America has seen this behavior before, during the Cold War when President Truman created the Loyalty Review Board in 1947 to verify the loyalty of government workers. The Un-American Activities Committee called many entertainers to testify before the House; those that refused were ‘blacklisted’ from Hollywood and sentenced to prison. And this wasn’t for any active subversion on their part; this was simply for wanting to maintain a level of privacy that was simply seen as unreasonable.
 

During the same period Senator Joseph McCarthy made great claims of communists working in the government and military. Thousands of Americans were accused of holding Communist ideals or sympathizing with them, and were believed to be working to disrupt the American government from the inside. Government employees, educators, union activists and entertainers - those with any measure of influence and power to “sway” the views of the common man - were called before panels, both government-controlled and privately owned. It didn't take much to get dragged before one of these committees - even the suggestion of left-leaning tendencies was given the same weight as in-depth evidence of subterfuge. Those who were convicted had their careers and lives destroyed, left with an indelible mark for future employment, and some even imprisoned.
 

McCarthyism caused many to fear being labeled as subversive and thus consciously work to conform to the idea of idyllic America. Those who refused to fall in line were ostracized, imprisoned, and weeded out.
 

We are seeing this again in the so-called War on Terror (the failure of any war on an inanimate object/emotion is another topic). Instead of appointing committees and panels, the US government has used technology to monitor and record, for prosterity, the communications and activities of not just American citizens and residents, but foreign nationals as well. These activities, carried out by the NSA, are only loosely legitimised by secret courts and have no accountability to the citizens they claim to serve. They are beholden to none and operating under outdated laws when they are even acting legally.
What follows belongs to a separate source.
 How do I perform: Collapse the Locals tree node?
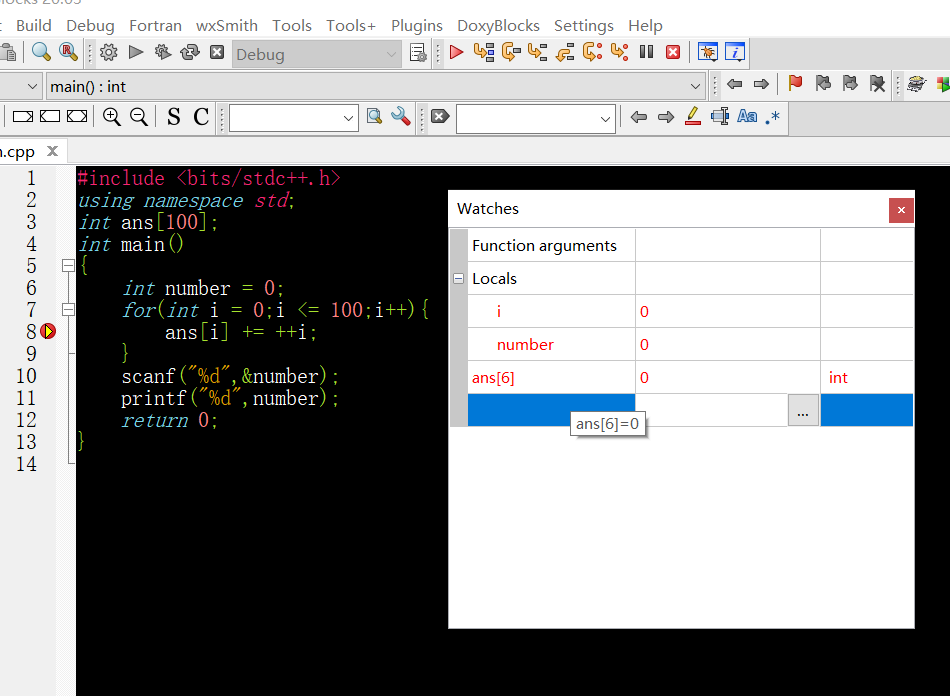(x=459, y=279)
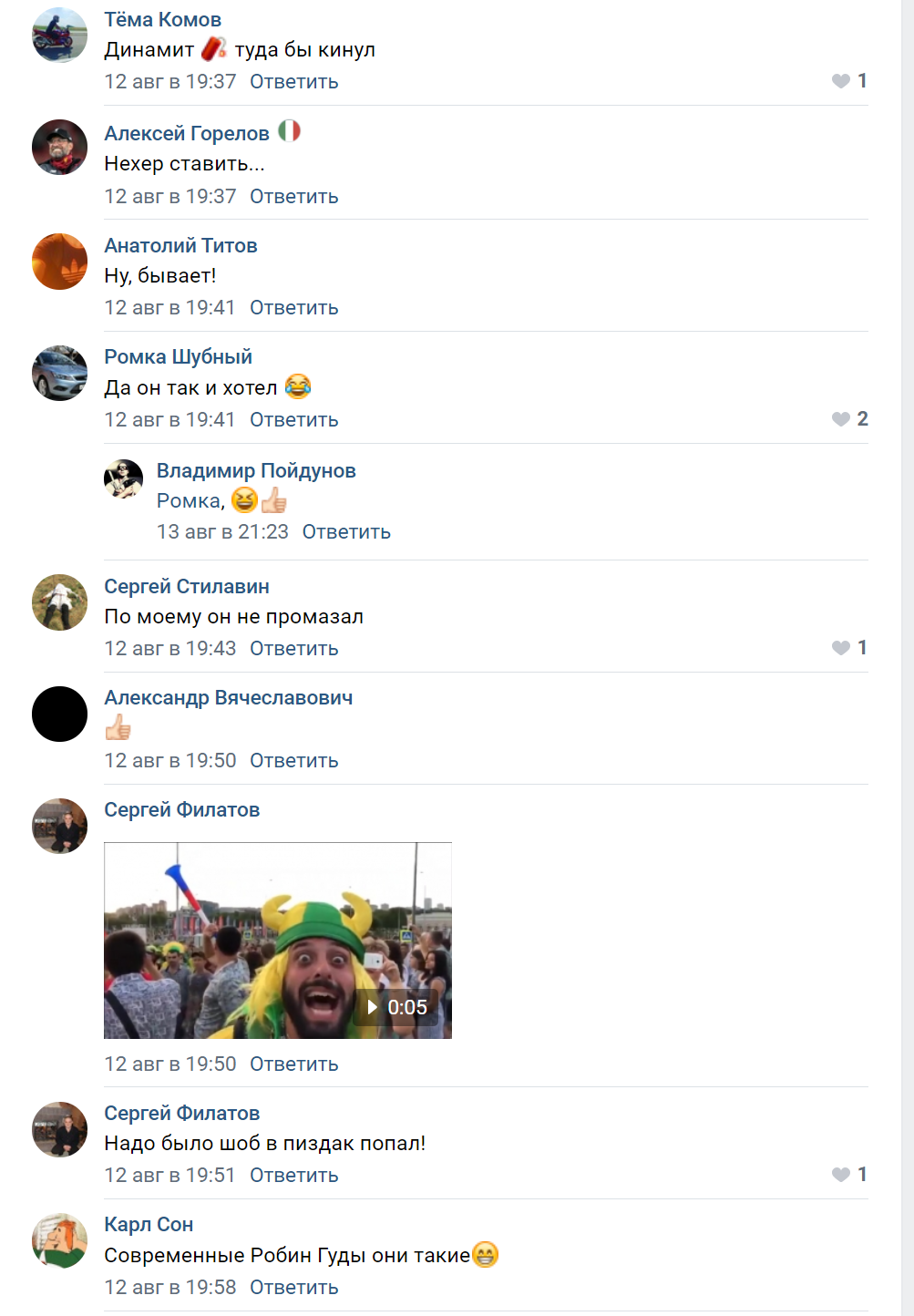Viewport: 914px width, 1316px height.
Task: Reply to Владимир Пойдунов's comment
Action: [x=346, y=532]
While there are no solid studies showing the long term effects of such surveillance, we can already see the ways individuals are reacting: they are adjusting their behavior and language to appear more inline with ‘acceptable’ opinions. They are self censoring their online behaviors and expressions. This is a reaction to the fear of an omnipresent threat. The threat of being seen as other, of being targeted for more severe surveillance or worse. This state of fear strips an individual’s agency to free speech and the pursuit of happiness when that speech or pursuit is at odds with that which has been deemed socially acceptable by the surveyor. This state of fear also encourages and feeds a propensity to demonize that which is ‘other’. We see this in the hate speech leveled at any who happen to be loosely associated with the public’s hazy perception of the ‘enemy’. Whether or not these become large-scale trends remains to be seen - but the real problems are just beginning.

Surveillance is objective and systematic violence which constitutes oppression. It is being enacted against the people, in the name of the people. Just like an abusive partner may claim they are beating their victim for their own good - our government is telling us that this abuse of our privacy, security, rights and trust is for our own safety. Our government is asking us to be complacent and to participate in our degradation.